Packing Tips for Globetrotters. You can pack everything in your car while traveling in Europe, but as a kayak angler who wants to fly to another continent you are usually standing pretty helpless in front of your empty suitcase. What do I have to take with me and do I stay below the maximum weight of my luggage? Here are a few of my very personal tips that I learned during my recent trips to Panama, the US and Canada!
– Because I prepare myself quite carefully for air travel, I create a packing list months before I travel. You can use and edit the packing list over and over again and it also helps to ensure that you do not forget important things.

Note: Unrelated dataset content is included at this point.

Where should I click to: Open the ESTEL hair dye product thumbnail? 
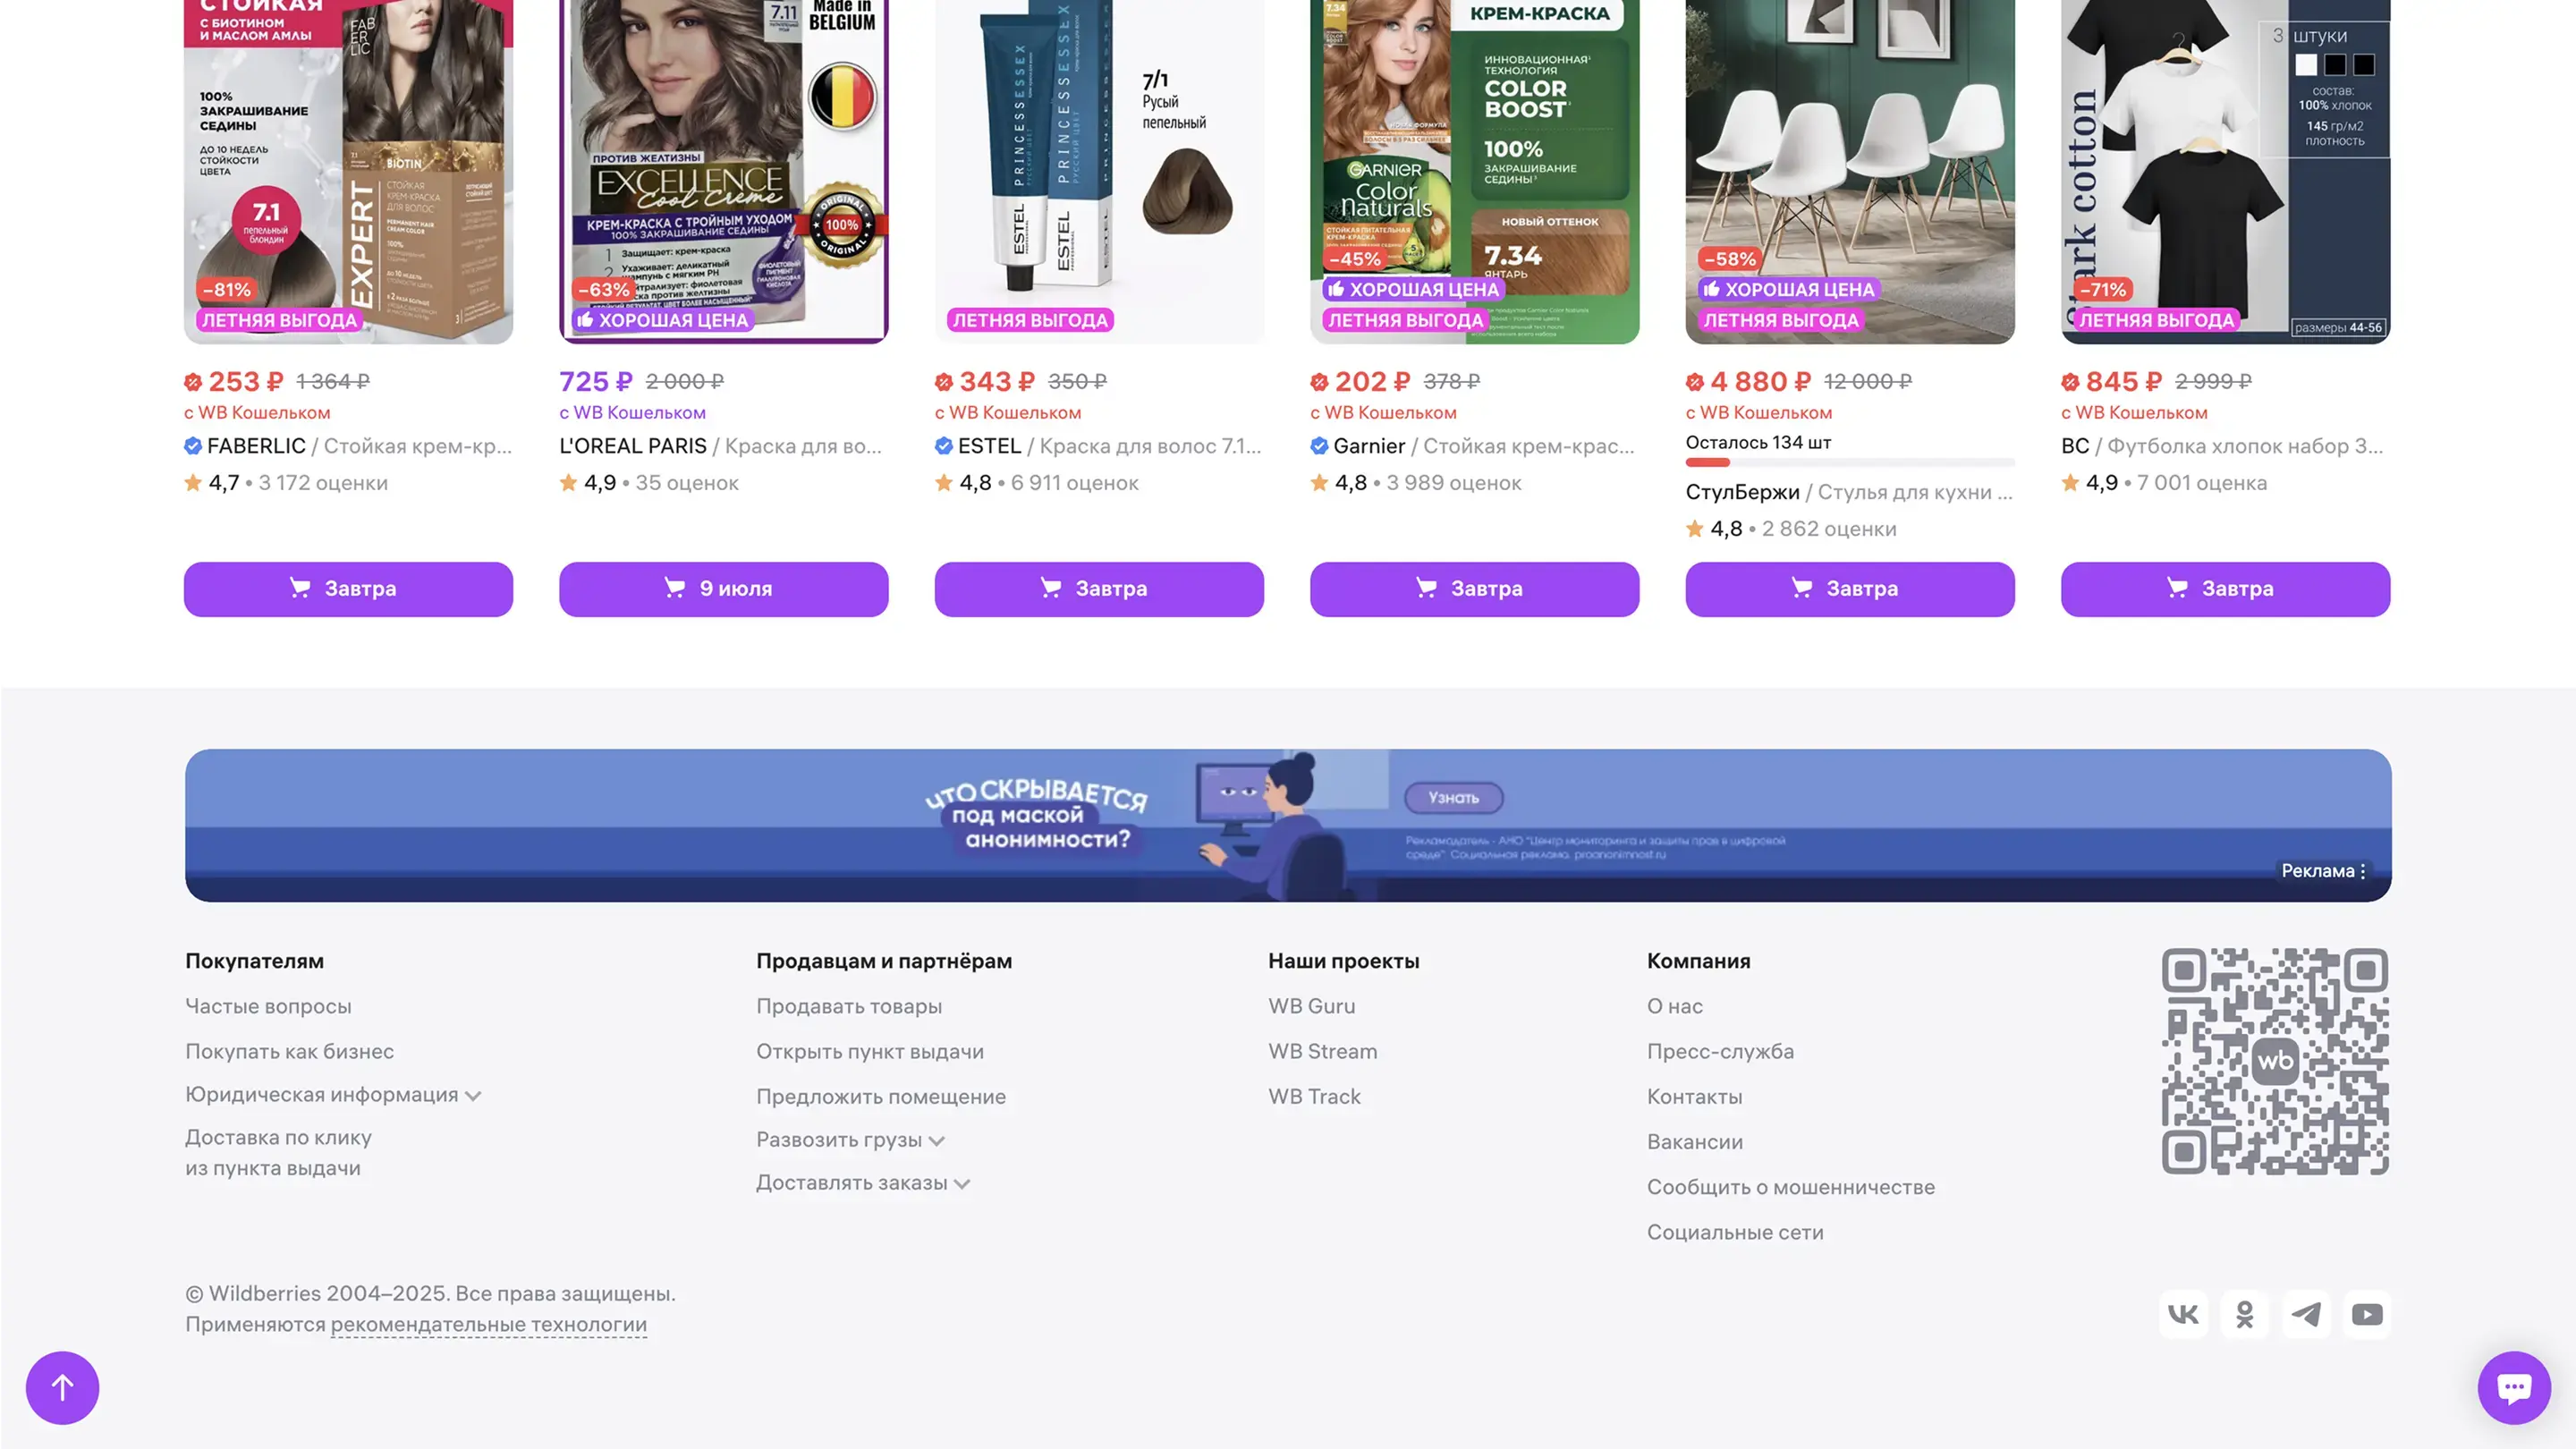coord(1099,172)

– I start packing long before the trip and regularly check the weight. So I can act in time, if it is foreseeable that the suitcase is too heavy. Tackle boxes with jigheads can become very heavy very quickly and sometimes it makes more sense to take only the bare essentials and stock up on the destination. Hard- and softbaits are for example in the US much cheaper than ours in Europe.

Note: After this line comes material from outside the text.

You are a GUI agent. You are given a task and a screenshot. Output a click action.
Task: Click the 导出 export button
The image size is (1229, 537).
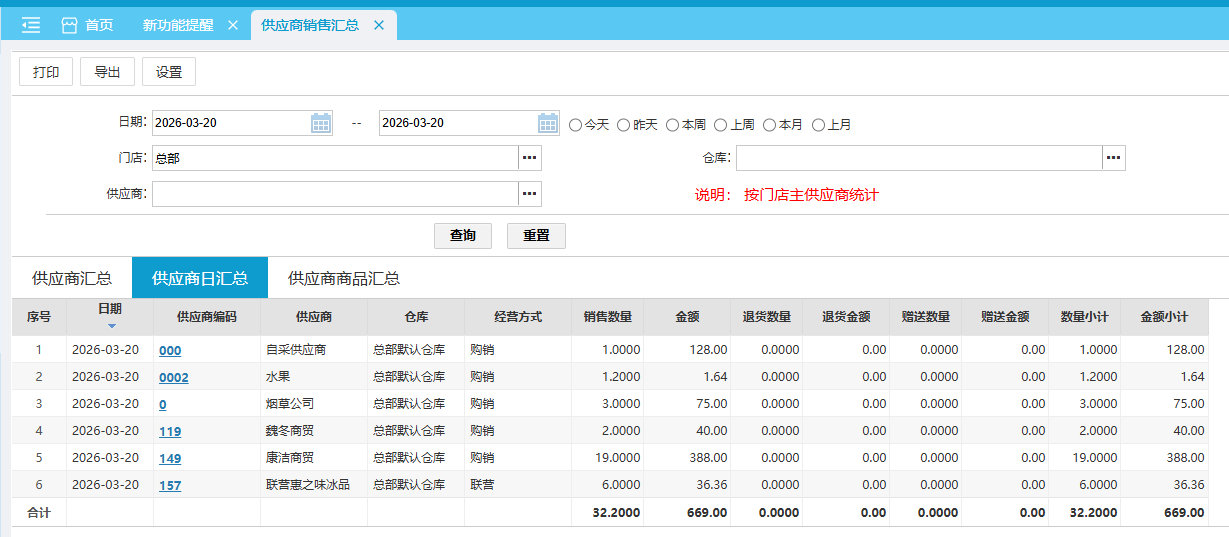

– I use travel rods, which can be transported in the suitcase. Depending on the airline, transporting a rod tube as sports baggage costs between 100 and 150 euros, and in 2 out of 3 trips, the rod tube did not arrive at the destination airport and was delivered one or two days later. Very annoying, because you want to start kayak fishing right away the next day. In some cases, rods or rod rings were destroyed in the rod tube during transport.
So either invest in travel rods and pack this very carefully in the suitcase (wrapped in clothes) or buy locally a few cheap rods and give them away after the trip to a few local kids who are very happy about it.
My travel rods: Gamakatsu Akilas, Westin W3 Boat, Spro Salty Beast Jig Spin and for the really big fish the Sportex Magnus Travel Boat 50lbs.
If you want to take a rod tube with you, you can think twice about taking your own paddle. I bought a 2 meters long paddle bag and stowed two paddles and the rod tube in this bag. Can easily be taken as sports baggage. Attention: in most cases the rod tube will be opened and the staff at the airport will pull out the rods. So do not put too many rods in the tube, so that the staff can not damage them during packaging.
– Reels must be packed in the suitcase and not in your carry-on luggage. It may happen that reels in carry-on luggage are rejected during the safety check. I always turn the cranks off the reels and pack everything in smaller bags.
– I always try to take my own life jacket and water shoes with me. These need a lot of space in the suitcase, but small parts can be stowed very well in the pockets of the life jacket.
– For small parts such as hooks, snaps and swivels, there are numerous small boxes in the fishing shop. Transport pliers, knives and scissors in your suitcase and not in carry-on luggage. I always prepped my leaders at home before I travel and pack them in a leader pocket.
– I always carry my SLR camera and the GoPros with accessories in my carry-on luggage. Transport batteries in your carry-on luggage, not in a suitcase! And always remember to bring enough SD memory cards.
– Instead of a notebook, I take a tablet. A notebook usually weighs almost 3 kg, which is very much with a carry-on luggage weight limit of 8 kg. There are several variants of USB adapters for a tablet, so that you can easily connect a card reader to view photos from the SLR or GoPro.
What else is in the suitcase or carry-on luggage?
Reasonable clothes to protect against the sun or to protect from the cold. Polarized glasses in a glasses case, GoPro camera mounts, power adapters, chargers and cables. Very important: mosquito spray, sunscreen and a small first aid bag with plaster and enough tablets against seasickness.
And always remember that you often have more luggage on your return flight than on your outbound flight. A little shopping tour in the Bass Pro Shop and you are already above the weight limit of your luggage. I do not know how often I had to repack things or pay for excess baggage at the airport.
The biggest problem, of course, is to stuff a fishing kayak into the plane. Not possible or even necessary, there are many lodges today, such as the Fishermen’s Paradise in Florida or Los Buzos in Panama, which specialize in kayak fishing and have fully equipped kayaks on site!